Master’s students will report in class twice. The first 5 minute presentation will provide the class with a non-technical overview of the chosen application. The second 10 minute presentation will cover technical details of the methods and connect them to linguistic fundamentals. Live system demonstrations are encouraged.

Doctoral students have an additional project assignment. Their presentation and paper will discuss the individually-customized project, its purpose, data, and design, basic findings, only if applicable, and the value and limitations of the chosen method or system.

All posters are to be presented in an open poster session in the last class. Expect to have a 5-10 minute interaction with the instructor and various length interactions with fellow students and interested faculty, if available.


Methods of Evaluation:

The class is crosslisted for Master’s and Doctoral students: course requirements, professor’s expectations and marking schemes are adjusted accordingly.

EVALUATION Master’s Students (LIS 9732)

  • Participation 10 %
  • Short overview paper (15%) and presentation (5%) 20 %
  • Technical paper (20%) and presentation (10%) 30 %
  • Final NLP application paper (30%) and poster presentation (10%) 40 %

EVALUATION Doctoral Students (LIS 9832)

  • Participation 10 %
  • Two written summaries of readings 10%
  • Short overview paper (10%) and presentation (5%) 15 %
  • Technical paper (15%) and presentation (5%) 20 %
  • Project description paper (15%) and presentation (5%) 20%
  • Final NLP application paper (15%) and poster presentation (10%) 25 %

More Informally About the Course:

What’s it about? In essence, this course is a gentle transition from a humanities background towards a more technologically oriented way of thinking. I invite you to think about the role of computers in acquiring, analyzing, organizing, providing access, and making sense of textual information. We will concentrate on understanding capabilities and limits of current natural language technologies. We will discuss ways that people have thought to utilize language analysis in order to organize textual information in a meaningful way.

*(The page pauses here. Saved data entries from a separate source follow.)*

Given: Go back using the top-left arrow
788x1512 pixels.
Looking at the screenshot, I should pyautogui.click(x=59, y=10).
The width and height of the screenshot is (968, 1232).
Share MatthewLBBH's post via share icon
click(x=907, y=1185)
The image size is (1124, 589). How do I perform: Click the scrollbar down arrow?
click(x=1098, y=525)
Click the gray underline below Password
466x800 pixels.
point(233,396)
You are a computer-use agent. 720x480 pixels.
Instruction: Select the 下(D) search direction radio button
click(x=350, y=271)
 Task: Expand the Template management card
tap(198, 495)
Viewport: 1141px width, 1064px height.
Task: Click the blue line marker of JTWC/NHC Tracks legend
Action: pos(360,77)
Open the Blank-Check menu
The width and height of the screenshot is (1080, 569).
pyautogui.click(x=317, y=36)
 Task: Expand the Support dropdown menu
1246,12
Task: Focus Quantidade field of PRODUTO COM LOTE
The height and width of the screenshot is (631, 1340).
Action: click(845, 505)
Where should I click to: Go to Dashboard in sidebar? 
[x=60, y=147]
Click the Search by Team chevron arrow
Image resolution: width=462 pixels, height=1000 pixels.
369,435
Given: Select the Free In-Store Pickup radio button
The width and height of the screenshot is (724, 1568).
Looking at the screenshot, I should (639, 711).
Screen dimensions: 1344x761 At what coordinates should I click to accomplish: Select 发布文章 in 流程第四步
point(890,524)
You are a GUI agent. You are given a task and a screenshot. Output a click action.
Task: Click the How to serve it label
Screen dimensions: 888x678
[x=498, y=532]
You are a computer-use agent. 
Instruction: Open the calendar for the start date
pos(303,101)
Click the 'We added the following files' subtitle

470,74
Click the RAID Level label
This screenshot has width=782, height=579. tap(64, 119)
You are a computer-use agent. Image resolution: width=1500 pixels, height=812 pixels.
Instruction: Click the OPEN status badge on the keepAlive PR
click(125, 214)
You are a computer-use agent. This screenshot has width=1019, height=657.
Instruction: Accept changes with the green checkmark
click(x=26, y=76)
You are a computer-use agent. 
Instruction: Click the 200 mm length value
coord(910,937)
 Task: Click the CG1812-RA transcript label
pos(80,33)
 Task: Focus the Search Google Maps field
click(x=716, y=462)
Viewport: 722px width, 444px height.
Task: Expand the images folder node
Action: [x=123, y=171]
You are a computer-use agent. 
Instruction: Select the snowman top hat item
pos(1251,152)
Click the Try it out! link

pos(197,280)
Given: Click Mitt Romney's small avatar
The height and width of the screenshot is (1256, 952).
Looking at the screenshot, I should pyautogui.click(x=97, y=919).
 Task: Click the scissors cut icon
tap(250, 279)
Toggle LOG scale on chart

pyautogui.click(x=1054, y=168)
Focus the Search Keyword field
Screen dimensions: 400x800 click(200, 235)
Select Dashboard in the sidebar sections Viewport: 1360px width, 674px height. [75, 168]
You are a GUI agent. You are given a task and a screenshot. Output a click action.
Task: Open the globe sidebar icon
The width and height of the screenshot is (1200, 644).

You will be exploring and thinking about how “intelligent computers” can assist us in libraries. Are there text-intensive environments (directly or indirectly related to libraries) beyond library applications for language and information technologies?

Have you, as an individual or professional, ever come across the information overload program? Are you familiar with machine translation, automated summarization, question-and-answering and retrieval, extraction, or auto-indexing? What are their current state-of-the-art, what are the advantages and limitations? Can these be of any help to you in your professional capacity as a librarian or information scientist?

The class is a combination of lectures, in class discussions, projects, independent reading, presentations, and papers. We learn actively in class by doing hand-on exercises.

While there will be no programming required, be prepared to look at sequences of pseudo-code steps necessary in understanding how computer programs work on the conceptual level. No prior linguistic background necessary. Bring your curiosity about languages and computers and, most importantly, keep your mind open!